• **Task prompt**
Starting from the first line below, copy the whole listing exactly.

• **Data listing**
***

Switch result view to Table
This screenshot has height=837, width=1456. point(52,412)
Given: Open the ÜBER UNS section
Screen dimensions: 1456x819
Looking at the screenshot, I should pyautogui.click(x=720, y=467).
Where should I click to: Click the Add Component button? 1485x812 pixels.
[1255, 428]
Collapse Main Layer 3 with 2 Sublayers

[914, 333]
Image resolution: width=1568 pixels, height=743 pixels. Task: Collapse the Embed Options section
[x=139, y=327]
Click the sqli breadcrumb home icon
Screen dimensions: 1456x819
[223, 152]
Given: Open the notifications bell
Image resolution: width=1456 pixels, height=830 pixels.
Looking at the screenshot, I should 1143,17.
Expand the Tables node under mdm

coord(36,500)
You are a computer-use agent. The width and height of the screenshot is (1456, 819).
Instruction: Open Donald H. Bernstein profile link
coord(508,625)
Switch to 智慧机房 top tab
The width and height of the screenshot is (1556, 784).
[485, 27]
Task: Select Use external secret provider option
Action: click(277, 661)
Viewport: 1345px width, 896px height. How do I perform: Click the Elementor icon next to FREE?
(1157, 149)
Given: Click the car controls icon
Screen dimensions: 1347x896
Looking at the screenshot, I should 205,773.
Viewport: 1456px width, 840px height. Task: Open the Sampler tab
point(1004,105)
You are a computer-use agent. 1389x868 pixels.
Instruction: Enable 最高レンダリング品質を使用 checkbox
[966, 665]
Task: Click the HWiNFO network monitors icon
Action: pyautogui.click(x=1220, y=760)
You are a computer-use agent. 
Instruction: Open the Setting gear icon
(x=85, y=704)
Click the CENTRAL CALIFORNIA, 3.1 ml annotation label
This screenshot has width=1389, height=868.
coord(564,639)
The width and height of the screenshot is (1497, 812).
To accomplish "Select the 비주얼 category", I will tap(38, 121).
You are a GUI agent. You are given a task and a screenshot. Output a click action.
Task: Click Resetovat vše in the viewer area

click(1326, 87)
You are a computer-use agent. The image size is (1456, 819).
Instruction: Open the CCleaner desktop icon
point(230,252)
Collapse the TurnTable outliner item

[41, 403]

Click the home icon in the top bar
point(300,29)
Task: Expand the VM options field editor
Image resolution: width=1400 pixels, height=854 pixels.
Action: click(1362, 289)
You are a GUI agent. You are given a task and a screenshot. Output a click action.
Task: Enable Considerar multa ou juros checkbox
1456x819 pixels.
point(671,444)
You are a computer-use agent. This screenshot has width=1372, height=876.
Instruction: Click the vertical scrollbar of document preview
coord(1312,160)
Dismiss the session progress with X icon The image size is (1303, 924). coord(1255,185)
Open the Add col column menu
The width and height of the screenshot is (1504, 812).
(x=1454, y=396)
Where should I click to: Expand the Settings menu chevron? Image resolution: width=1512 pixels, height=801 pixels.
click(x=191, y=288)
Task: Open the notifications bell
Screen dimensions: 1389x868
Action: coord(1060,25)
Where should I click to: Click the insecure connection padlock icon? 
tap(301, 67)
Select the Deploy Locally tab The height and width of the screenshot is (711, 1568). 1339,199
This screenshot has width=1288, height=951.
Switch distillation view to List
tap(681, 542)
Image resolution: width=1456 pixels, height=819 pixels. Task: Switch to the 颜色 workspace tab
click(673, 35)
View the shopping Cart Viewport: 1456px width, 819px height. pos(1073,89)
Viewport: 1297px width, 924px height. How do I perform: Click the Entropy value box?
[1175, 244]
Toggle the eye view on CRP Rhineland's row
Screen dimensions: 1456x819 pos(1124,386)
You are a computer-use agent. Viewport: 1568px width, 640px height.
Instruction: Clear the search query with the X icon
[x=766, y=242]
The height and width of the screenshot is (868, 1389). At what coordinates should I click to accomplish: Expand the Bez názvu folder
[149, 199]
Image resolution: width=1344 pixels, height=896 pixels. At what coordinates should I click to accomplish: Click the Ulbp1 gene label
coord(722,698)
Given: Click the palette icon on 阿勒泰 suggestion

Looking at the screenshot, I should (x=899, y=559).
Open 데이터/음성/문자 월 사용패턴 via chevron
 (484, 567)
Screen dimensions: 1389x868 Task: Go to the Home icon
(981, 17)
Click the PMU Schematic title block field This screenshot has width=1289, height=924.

***

• **Solution below**
Switch result view to Table
This screenshot has height=837, width=1456. point(52,412)
Given: Open the ÜBER UNS section
Screen dimensions: 1456x819
Looking at the screenshot, I should pyautogui.click(x=720, y=467).
Where should I click to: Click the Add Component button? 1485x812 pixels.
[1255, 428]
Collapse Main Layer 3 with 2 Sublayers

[914, 333]
Image resolution: width=1568 pixels, height=743 pixels. Task: Collapse the Embed Options section
[x=139, y=327]
Click the sqli breadcrumb home icon
Screen dimensions: 1456x819
[223, 152]
Given: Open the notifications bell
Image resolution: width=1456 pixels, height=830 pixels.
Looking at the screenshot, I should 1143,17.
Expand the Tables node under mdm

coord(36,500)
You are a computer-use agent. The width and height of the screenshot is (1456, 819).
Instruction: Open Donald H. Bernstein profile link
coord(508,625)
Switch to 智慧机房 top tab
The width and height of the screenshot is (1556, 784).
[485, 27]
Task: Select Use external secret provider option
Action: click(277, 661)
Viewport: 1345px width, 896px height. How do I perform: Click the Elementor icon next to FREE?
(1157, 149)
Given: Click the car controls icon
Screen dimensions: 1347x896
Looking at the screenshot, I should 205,773.
Viewport: 1456px width, 840px height. Task: Open the Sampler tab
point(1004,105)
You are a computer-use agent. 1389x868 pixels.
Instruction: Enable 最高レンダリング品質を使用 checkbox
[966, 665]
Task: Click the HWiNFO network monitors icon
Action: pyautogui.click(x=1220, y=760)
You are a computer-use agent. 
Instruction: Open the Setting gear icon
(x=85, y=704)
Click the CENTRAL CALIFORNIA, 3.1 ml annotation label
This screenshot has width=1389, height=868.
coord(564,639)
The width and height of the screenshot is (1497, 812).
To accomplish "Select the 비주얼 category", I will tap(38, 121).
You are a GUI agent. You are given a task and a screenshot. Output a click action.
Task: Click Resetovat vše in the viewer area

click(1326, 87)
You are a computer-use agent. The image size is (1456, 819).
Instruction: Open the CCleaner desktop icon
point(230,252)
Collapse the TurnTable outliner item

[41, 403]

Click the home icon in the top bar
point(300,29)
Task: Expand the VM options field editor
Image resolution: width=1400 pixels, height=854 pixels.
Action: click(1362, 289)
You are a GUI agent. You are given a task and a screenshot. Output a click action.
Task: Enable Considerar multa ou juros checkbox
1456x819 pixels.
point(671,444)
You are a computer-use agent. This screenshot has width=1372, height=876.
Instruction: Click the vertical scrollbar of document preview
coord(1312,160)
Dismiss the session progress with X icon The image size is (1303, 924). coord(1255,185)
Open the Add col column menu
The width and height of the screenshot is (1504, 812).
(x=1454, y=396)
Where should I click to: Expand the Settings menu chevron? Image resolution: width=1512 pixels, height=801 pixels.
click(x=191, y=288)
Task: Open the notifications bell
Screen dimensions: 1389x868
Action: coord(1060,25)
Where should I click to: Click the insecure connection padlock icon? 
tap(301, 67)
Select the Deploy Locally tab The height and width of the screenshot is (711, 1568). 1339,199
This screenshot has width=1288, height=951.
Switch distillation view to List
tap(681, 542)
Image resolution: width=1456 pixels, height=819 pixels. Task: Switch to the 颜色 workspace tab
click(673, 35)
View the shopping Cart Viewport: 1456px width, 819px height. pos(1073,89)
Viewport: 1297px width, 924px height. How do I perform: Click the Entropy value box?
[1175, 244]
Toggle the eye view on CRP Rhineland's row
Screen dimensions: 1456x819 pos(1124,386)
You are a computer-use agent. Viewport: 1568px width, 640px height.
Instruction: Clear the search query with the X icon
[x=766, y=242]
The height and width of the screenshot is (868, 1389). At what coordinates should I click to accomplish: Expand the Bez názvu folder
[149, 199]
Image resolution: width=1344 pixels, height=896 pixels. At what coordinates should I click to accomplish: Click the Ulbp1 gene label
coord(722,698)
Given: Click the palette icon on 阿勒泰 suggestion

Looking at the screenshot, I should (x=899, y=559).
Open 데이터/음성/문자 월 사용패턴 via chevron
 (484, 567)
Screen dimensions: 1389x868 Task: Go to the Home icon
(981, 17)
Click the PMU Schematic title block field This screenshot has width=1289, height=924.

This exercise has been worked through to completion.